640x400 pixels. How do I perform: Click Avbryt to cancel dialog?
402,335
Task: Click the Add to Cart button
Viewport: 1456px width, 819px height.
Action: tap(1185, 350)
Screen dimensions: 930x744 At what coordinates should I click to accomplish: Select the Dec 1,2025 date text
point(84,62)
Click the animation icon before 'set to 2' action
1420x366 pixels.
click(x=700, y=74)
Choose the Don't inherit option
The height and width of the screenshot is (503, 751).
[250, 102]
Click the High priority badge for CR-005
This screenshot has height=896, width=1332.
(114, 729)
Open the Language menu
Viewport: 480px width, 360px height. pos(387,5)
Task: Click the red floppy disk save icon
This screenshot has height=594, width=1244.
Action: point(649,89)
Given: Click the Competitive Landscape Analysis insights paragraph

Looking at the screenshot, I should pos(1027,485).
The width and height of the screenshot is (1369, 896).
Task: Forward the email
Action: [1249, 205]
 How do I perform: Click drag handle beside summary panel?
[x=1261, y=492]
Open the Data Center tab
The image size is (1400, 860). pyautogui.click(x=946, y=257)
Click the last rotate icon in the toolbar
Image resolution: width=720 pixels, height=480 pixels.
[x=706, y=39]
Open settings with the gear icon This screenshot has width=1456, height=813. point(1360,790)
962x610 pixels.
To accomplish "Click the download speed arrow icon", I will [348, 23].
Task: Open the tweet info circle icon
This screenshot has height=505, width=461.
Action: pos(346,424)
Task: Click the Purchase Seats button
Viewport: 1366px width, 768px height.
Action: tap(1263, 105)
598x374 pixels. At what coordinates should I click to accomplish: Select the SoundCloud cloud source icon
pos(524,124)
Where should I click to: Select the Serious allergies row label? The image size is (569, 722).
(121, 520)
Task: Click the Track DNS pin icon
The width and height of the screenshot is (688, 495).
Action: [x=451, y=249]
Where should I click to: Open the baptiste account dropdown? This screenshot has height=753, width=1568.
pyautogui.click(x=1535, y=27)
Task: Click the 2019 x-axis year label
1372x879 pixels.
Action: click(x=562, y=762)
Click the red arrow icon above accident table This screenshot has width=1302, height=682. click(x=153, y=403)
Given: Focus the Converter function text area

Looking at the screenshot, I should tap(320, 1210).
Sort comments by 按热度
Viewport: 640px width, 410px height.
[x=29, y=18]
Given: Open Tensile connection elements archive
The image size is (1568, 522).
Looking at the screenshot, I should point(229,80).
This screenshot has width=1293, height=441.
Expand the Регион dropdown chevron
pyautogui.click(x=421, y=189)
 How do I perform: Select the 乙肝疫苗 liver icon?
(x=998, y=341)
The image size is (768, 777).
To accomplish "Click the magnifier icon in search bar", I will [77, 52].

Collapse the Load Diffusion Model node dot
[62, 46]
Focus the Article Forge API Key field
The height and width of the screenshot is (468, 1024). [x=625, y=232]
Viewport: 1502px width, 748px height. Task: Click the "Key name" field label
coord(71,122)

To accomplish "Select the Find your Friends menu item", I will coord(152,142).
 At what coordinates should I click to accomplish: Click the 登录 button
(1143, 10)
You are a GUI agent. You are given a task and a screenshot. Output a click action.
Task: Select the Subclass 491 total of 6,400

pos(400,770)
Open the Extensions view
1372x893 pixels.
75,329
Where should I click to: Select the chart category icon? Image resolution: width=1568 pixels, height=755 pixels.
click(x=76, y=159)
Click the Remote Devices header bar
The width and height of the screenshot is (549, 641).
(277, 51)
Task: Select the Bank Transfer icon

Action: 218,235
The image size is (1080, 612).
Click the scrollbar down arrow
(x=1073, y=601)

· · · ·

What this task involves -
Please copy out the whole listing above word for word, keeping every line.

Solved exercise -
640x400 pixels. How do I perform: Click Avbryt to cancel dialog?
402,335
Task: Click the Add to Cart button
Viewport: 1456px width, 819px height.
Action: tap(1185, 350)
Screen dimensions: 930x744 At what coordinates should I click to accomplish: Select the Dec 1,2025 date text
point(84,62)
Click the animation icon before 'set to 2' action
1420x366 pixels.
click(x=700, y=74)
Choose the Don't inherit option
The height and width of the screenshot is (503, 751).
[250, 102]
Click the High priority badge for CR-005
This screenshot has height=896, width=1332.
(114, 729)
Open the Language menu
Viewport: 480px width, 360px height. pos(387,5)
Task: Click the red floppy disk save icon
This screenshot has height=594, width=1244.
Action: point(649,89)
Given: Click the Competitive Landscape Analysis insights paragraph

Looking at the screenshot, I should pos(1027,485).
The width and height of the screenshot is (1369, 896).
Task: Forward the email
Action: [1249, 205]
 How do I perform: Click drag handle beside summary panel?
[x=1261, y=492]
Open the Data Center tab
The image size is (1400, 860). pyautogui.click(x=946, y=257)
Click the last rotate icon in the toolbar
Image resolution: width=720 pixels, height=480 pixels.
[x=706, y=39]
Open settings with the gear icon This screenshot has width=1456, height=813. point(1360,790)
962x610 pixels.
To accomplish "Click the download speed arrow icon", I will [348, 23].
Task: Open the tweet info circle icon
This screenshot has height=505, width=461.
Action: pos(346,424)
Task: Click the Purchase Seats button
Viewport: 1366px width, 768px height.
Action: tap(1263, 105)
598x374 pixels. At what coordinates should I click to accomplish: Select the SoundCloud cloud source icon
pos(524,124)
Where should I click to: Select the Serious allergies row label? The image size is (569, 722).
(121, 520)
Task: Click the Track DNS pin icon
The width and height of the screenshot is (688, 495).
Action: [x=451, y=249]
Where should I click to: Open the baptiste account dropdown? This screenshot has height=753, width=1568.
pyautogui.click(x=1535, y=27)
Task: Click the 2019 x-axis year label
1372x879 pixels.
Action: click(x=562, y=762)
Click the red arrow icon above accident table This screenshot has width=1302, height=682. click(x=153, y=403)
Given: Focus the Converter function text area

Looking at the screenshot, I should tap(320, 1210).
Sort comments by 按热度
Viewport: 640px width, 410px height.
[x=29, y=18]
Given: Open Tensile connection elements archive
The image size is (1568, 522).
Looking at the screenshot, I should point(229,80).
This screenshot has width=1293, height=441.
Expand the Регион dropdown chevron
pyautogui.click(x=421, y=189)
 How do I perform: Select the 乙肝疫苗 liver icon?
(x=998, y=341)
The image size is (768, 777).
To accomplish "Click the magnifier icon in search bar", I will [77, 52].

Collapse the Load Diffusion Model node dot
[62, 46]
Focus the Article Forge API Key field
The height and width of the screenshot is (468, 1024). [x=625, y=232]
Viewport: 1502px width, 748px height. Task: Click the "Key name" field label
coord(71,122)

To accomplish "Select the Find your Friends menu item", I will coord(152,142).
 At what coordinates should I click to accomplish: Click the 登录 button
(1143, 10)
You are a GUI agent. You are given a task and a screenshot. Output a click action.
Task: Select the Subclass 491 total of 6,400

pos(400,770)
Open the Extensions view
1372x893 pixels.
75,329
Where should I click to: Select the chart category icon? Image resolution: width=1568 pixels, height=755 pixels.
click(x=76, y=159)
Click the Remote Devices header bar
The width and height of the screenshot is (549, 641).
(277, 51)
Task: Select the Bank Transfer icon

Action: 218,235
The image size is (1080, 612).
Click the scrollbar down arrow
(x=1073, y=601)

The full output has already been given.